Basic questions I'd like to find answers to about quantum mechanics. Deep philosophical issues:

• The macroscopic universe has some basic properties: It is 4 dimensional. It is Lorentz invariant. It does not support action at a distance. Given a quantum mechanical universe, where do these properties come from?
• Quantum field theories generally rely on successive approximation. What are these computations approximations of? Does the limit of the approximation actually exist, and what properties does it have?
• Is there a model of quantum mechanics whith basic concepts that are fundamentally quantum mechanical?

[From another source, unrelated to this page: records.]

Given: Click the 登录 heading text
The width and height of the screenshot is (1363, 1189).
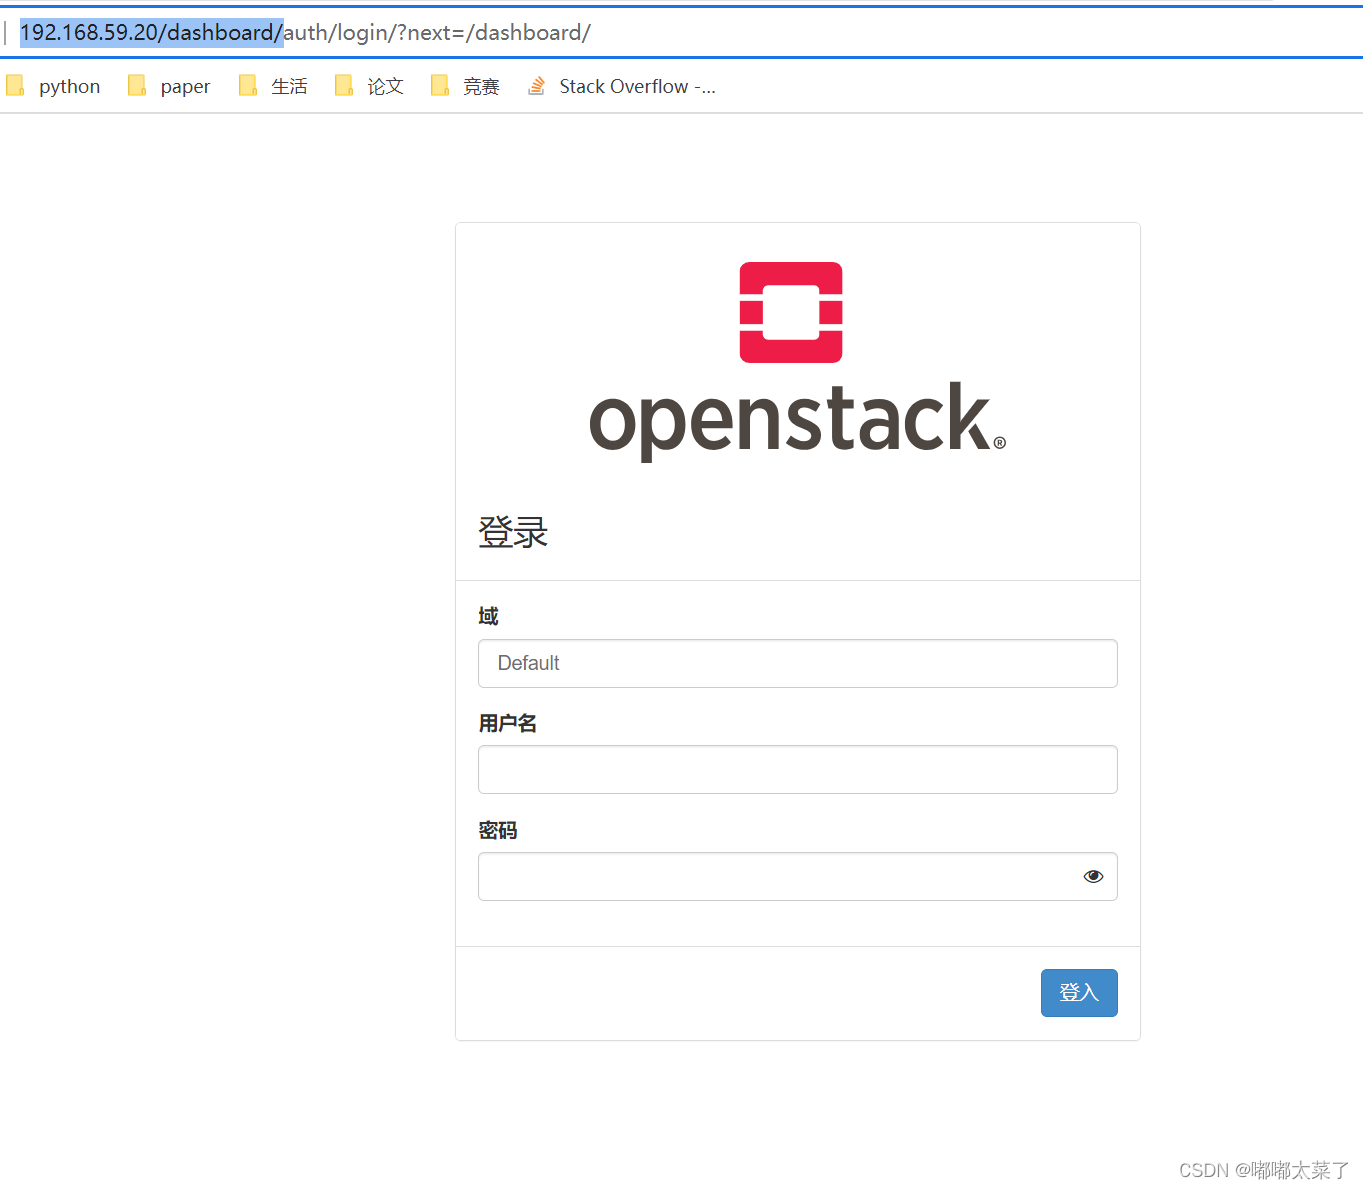Looking at the screenshot, I should click(513, 532).
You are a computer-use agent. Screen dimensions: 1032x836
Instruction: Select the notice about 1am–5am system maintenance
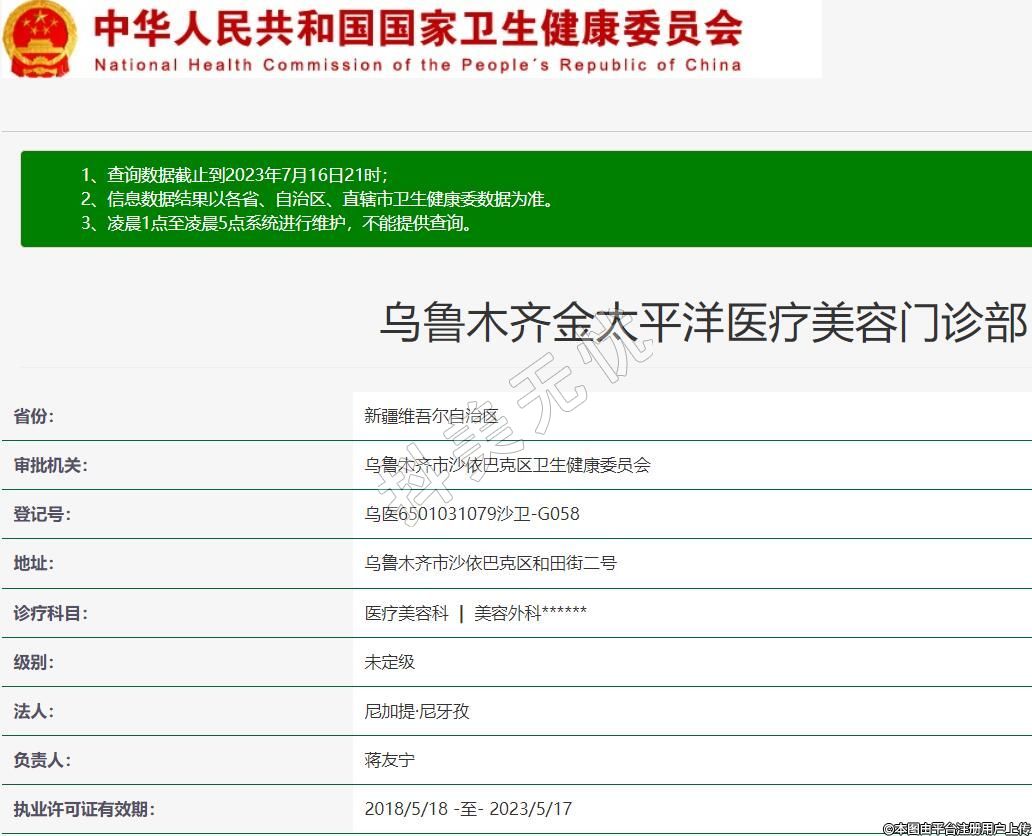[x=277, y=223]
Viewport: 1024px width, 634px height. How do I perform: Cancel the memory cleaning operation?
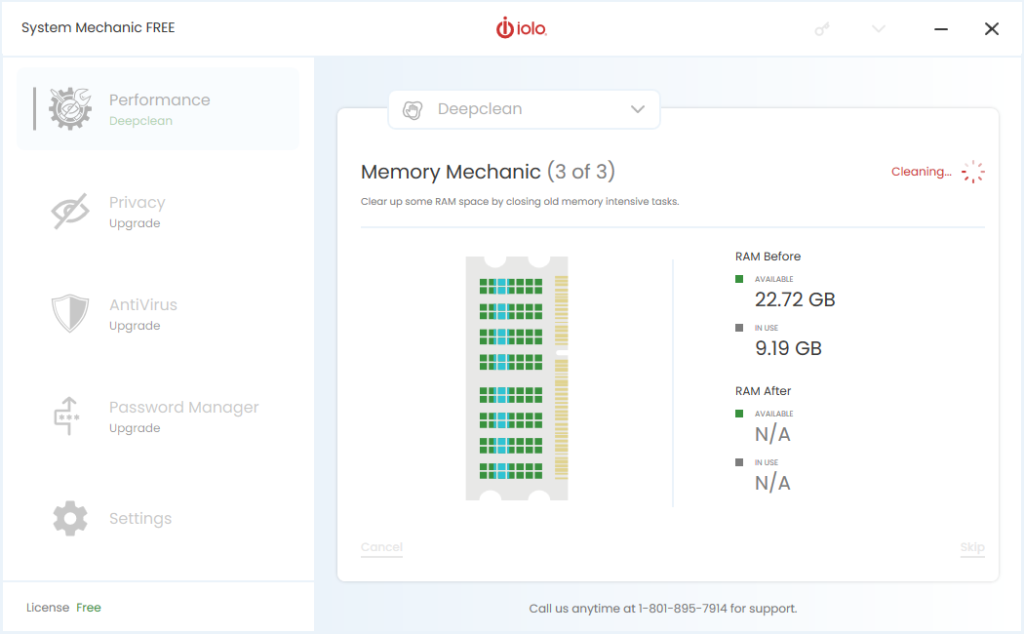click(x=381, y=547)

Current practice seems to always involve beginning with a semi-classical problem model, constructing a lagrangian or hamiltonian for the semi-classical system, then using quantization rules to convert this system into a quantum mechanical model. Is there a way to do the reverse -- write down a quantum mechanical system and then compute what it's classical limit behavior would be?

Simple technical issues:

• The claim has been made that a second-quantized electron field gives the same results as an infinite sea of negative energy electrons. Understand this.
• Is "sum over histories" quantum electrodynamics equivalent to canonical variable quantization of the electron and photon fields?
• In what ways is the quantized photon field different from a classical EM field? What experimental tests show that the electromagnetic field is really quantized?
• learn to compute scattering cross-sections.
• What is the geometry of the wave packet of a Dirac particle? What are the differences between the spacial distribution of the field in various spin states? How does this relate to the formal algebraic claims made about the rotational symmetry of spin 1/2?
• How different are the solutions to schrodinger's eqn or dirac's eqn if the EM field of the electron is assumed to act back on the particle? Does QED automatically include this self-force?

Notational issues:

• What happens when quantum mechanics is described in terms of real vector spaces rather than complex?
• Understand the relationship between Hermetian and Unitary operators and conservation of psi^2. Explore what happens if you want to conserve an inner product for some arbitrary operator acting like a metric tensor. Is this the same as quantization by indefinite metric?
• Is there a notation that naturally supports the possiblity of nonlinear operators?

Misc. thoughts:

• what happens if we pick some state variables e.g. the electric charge density, and redefine the notation: there is no "expectation value of charge density". There is only "charge density" which is computed exactly as the "expectation value" is computed now. We claim this is a fundamental quantity which has independent physical existence. Now the whole issue of measurement gets rephrased. There are these fundamental physical properties (such as charge density) that the physics gives values to. If you want to do experimental measurements, you describe your aparatus in terms of these physical properties, and compute what change you expect in your aparatus in response to the system you're measuring.
• the path integral formulation phrases problems in these terms: given an initial state at t0, what are the probability amplitudes for all possible final states at t1? Clearly, for this to be lorentz invariant t0 and t1 need to be arbitrary spacelike hyperplanes (they probably have to be parallel or else they intersect somewhere). Is there a way to rephrase the formulation so it solves on the boundary of an arbitrary compact 4-volume? For example, replace the two infinite hyperplanes t0 and t1 with a boundary surface of a hypercylinder with end caps in t0 and t1. A stranger (but maybe mathermatically easier) example -- given the state of the system at a particular Z position z0 over all x,y,t, compute the amplitudes for all possible states at another position z1.
• Harebrained idea: the Dirac equation can be derived by assuming a first order linear equation, and choosing operators for momentum and energy which are partial derivatives with a non-commuting matrix added in. What happens if instead you assume the same first order linear equation, but instead of matrices and partial derivatives, you use the covariant derivative from differential geometry? Covariant derivatives in general do not commute, and the way in which they do not commute describes the curvature of space. So now you've got an equation that puts some strong constraints on the commutation properties of the derivatives (otherwise the new pseudodirac equation won't be lorentz invariant) which in turn through general relativity pust some constraints on the local mass density. Does the resulting mess have solutions? Do they only exist for particular mass values?